Bulletin of the World Health Organization

Smoking-attributable mortality in Bangladesh: proportional mortality study

Dewan S Alam, Prabhat Jha, Chinthanie Ramasundarahettige, Peter Kim Streatfield, Louis W Niessen, Muhammad Ashique H Chowdhury, Ali T Siddiquee, Shyfuddin Ahmed & Timothy G Evans


To directly estimate how much smoking contributes to cause-specific mortality in Bangladesh.


A case–control study was conducted with surveillance data from Matlab, a rural subdistrict. Cases (n = 2213) and controls (n = 261) were men aged 25 to 69 years who had died between 2003 and 2010 from smoking-related and non-smoking-related causes, respectively. Cause-specific odds ratios (ORs) were calculated for “ever-smokers” versus “never-smokers”, with adjustment for education, tobacco chewing status and age. Smoking-attributable deaths among cases, national attributable fractions and cumulative probability of surviving from 25 to 69 years of age among ever-smokers and never-smokers were also calculated.

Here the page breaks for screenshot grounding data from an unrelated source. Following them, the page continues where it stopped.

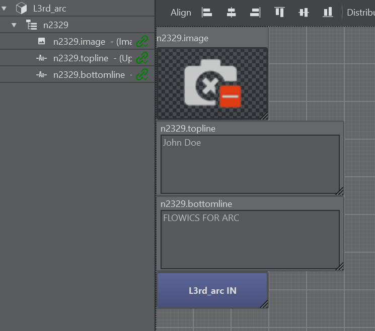
Task: Click the n2329.image missing-image placeholder
Action: coord(212,83)
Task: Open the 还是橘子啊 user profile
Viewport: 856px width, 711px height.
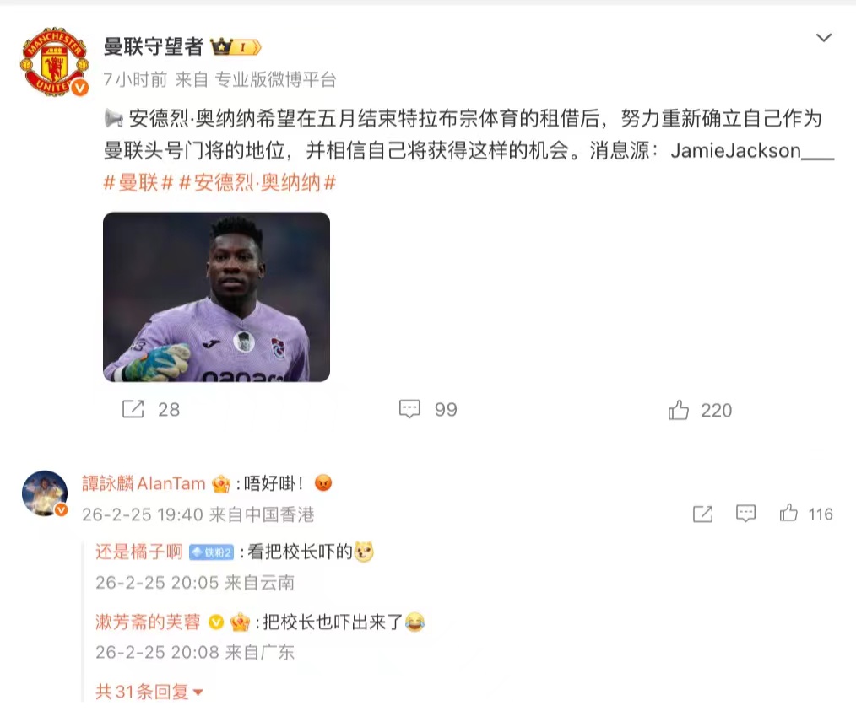Action: click(138, 552)
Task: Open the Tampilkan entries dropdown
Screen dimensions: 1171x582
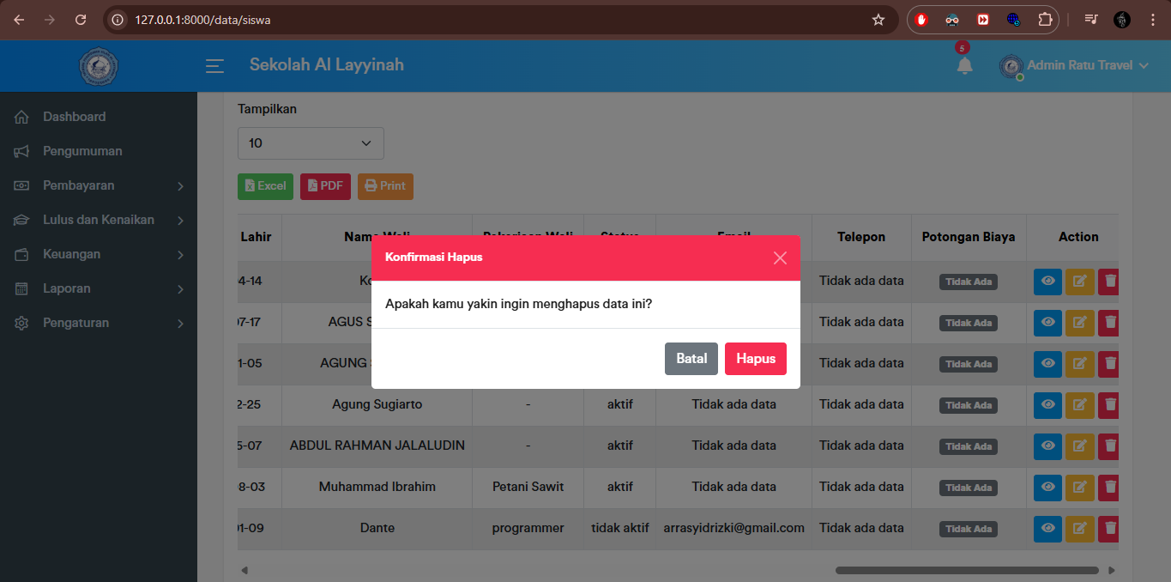Action: [x=311, y=143]
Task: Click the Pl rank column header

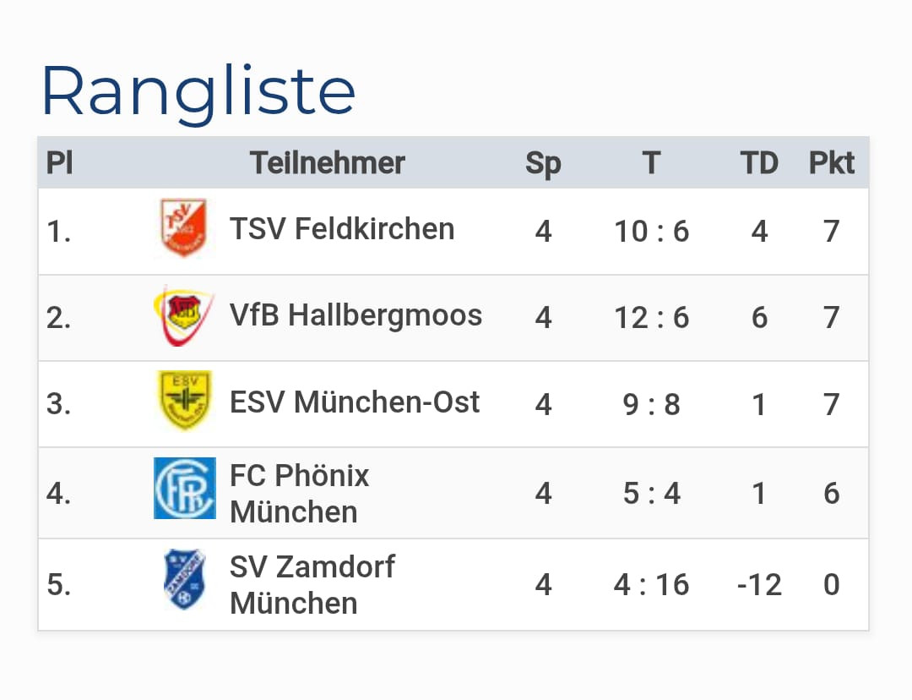Action: pos(59,162)
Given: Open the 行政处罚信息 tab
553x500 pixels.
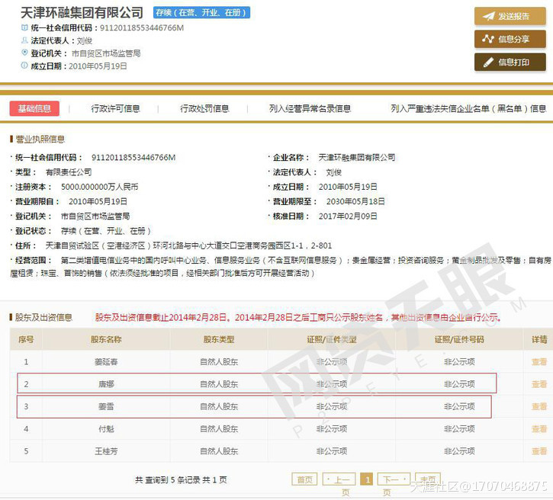Looking at the screenshot, I should 204,109.
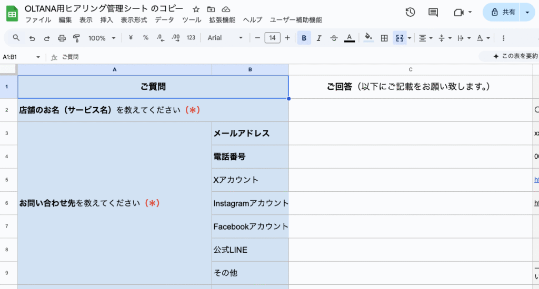Click the 共有 share button
Image resolution: width=539 pixels, height=289 pixels.
(x=503, y=12)
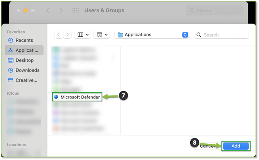Click the Desktop icon in sidebar
Screen dimensions: 259x160
(11, 60)
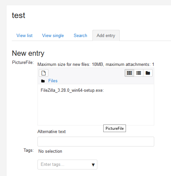The image size is (171, 176).
Task: Select the Add entry tab
Action: [x=106, y=36]
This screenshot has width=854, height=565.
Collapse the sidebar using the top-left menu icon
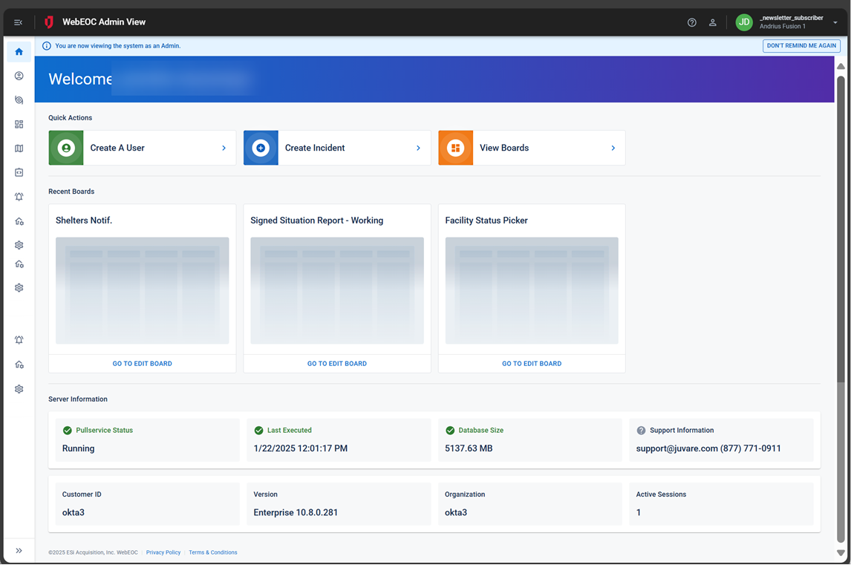pyautogui.click(x=18, y=22)
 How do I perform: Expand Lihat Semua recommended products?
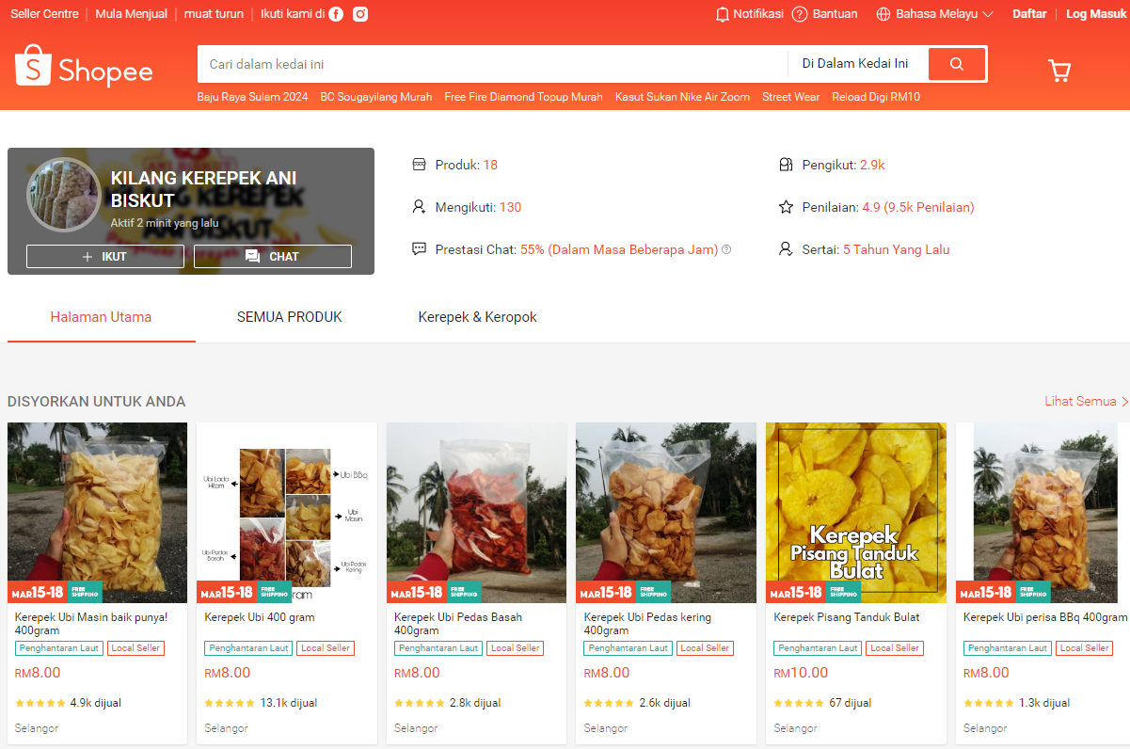click(1086, 402)
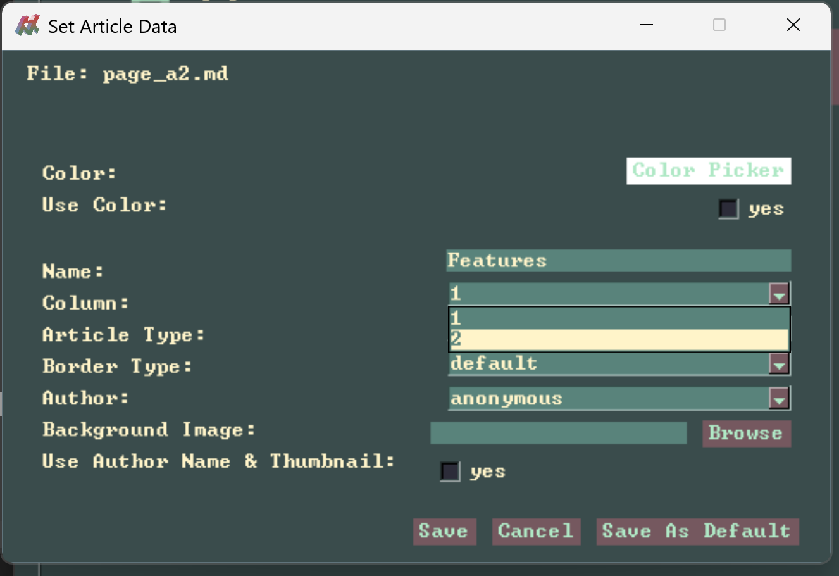The width and height of the screenshot is (839, 576).
Task: Collapse the Column dropdown using its arrow
Action: (779, 294)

The fraction of ever-smokers was about 84% among cases and 73% among controls (OR: 1.7; 99% confidence interval, CI: 1.1–2.5). ORs were highest for cancers and lower for respiratory, vascular and other diseases. A dose–response relationship was noted between age at smoking initiation and daily number of cigarettes or bidis smoked and the risk of death. Among 25-year-old Bangladeshi men, 32% of ever-smokers will die before reaching 70 years of age, compared with 19% of never-smokers. In 2010, about 25% of all deaths observed in Bangladeshi men aged 25 to 69 years (i.e. 42 000 deaths) were attributable to smoking.


Smoking causes about 25% of all deaths in Bangladeshi men aged 25 to 69 years and an average loss of seven years of life per smoker. Without a substantial increase in smoking cessation rates, which are low among Bangladeshi men, smoking-attributable deaths in Bangladesh are likely to increase.